Ecco, cosa esattamente gli arvales dicevano nel carmen-canto, composto di cinque strofette-triplici- :

  1. Enos, Lases, iuvate / o Lari aiutateci
  2. Satur fu, fere Mars, limen sali, sta berber / sii sazio, o feroce Marte, balza oltre la soglia, rimani lì.
  3. Neve lue, Marmar, sins incurrere in pleores / non permettere, Marte. che rovina incorra, cadendo su molti
  4. Semunis alterni advocapite conctos/ invocate a turno tutti gli dei delle sementi-semones
  5. Enos, Marmor iuvato/ ci aiuti Marte. Con Triumpe, triumpe, triumpe, triumpe, triumpe/trionfo,trionfo,trionfo, trionfo, trionfo ripetuto cinque volte, in relazione alle 5 invocazioni ai numina celesti, si esprimeva il tripudio popolare per la sicura speranza di una futura assistenza, ben marcata nell’imperativo futuro di 3^ persona con soggetto Marmor.

*Dunque, l’uso cristiano propiziatorio deriva dai riti pagani latini?

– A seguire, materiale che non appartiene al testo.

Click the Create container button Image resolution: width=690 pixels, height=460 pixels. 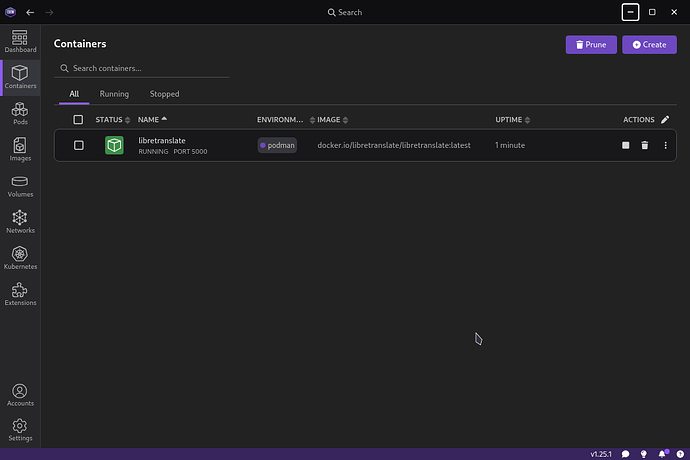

Prima della primavera, Mattia, i sacerdoti romani, facendo le lustrationes, purificazioni con sacrifici animali, s’ingegnavano con pratiche rituali per stornare pericoli dal gregge , decimato dai lupi, timorosi dell’arrivo di bestie famelici o dell’insorgere della ruggine-robigo nei campi, seminati a grano, spaventati dalla presenza di cornacchie o da uccelli notturni, strige, civetta. gufo, allocco, ritenuti portatori di cattivo augurio, che presagivano mali imminenti. Le interiezioni ouai in greco e vae in latino valgono guai o ahi! e sono espressione di dolore o di sdegno.

*Dolore o sdegno per cosa e per chi e quando?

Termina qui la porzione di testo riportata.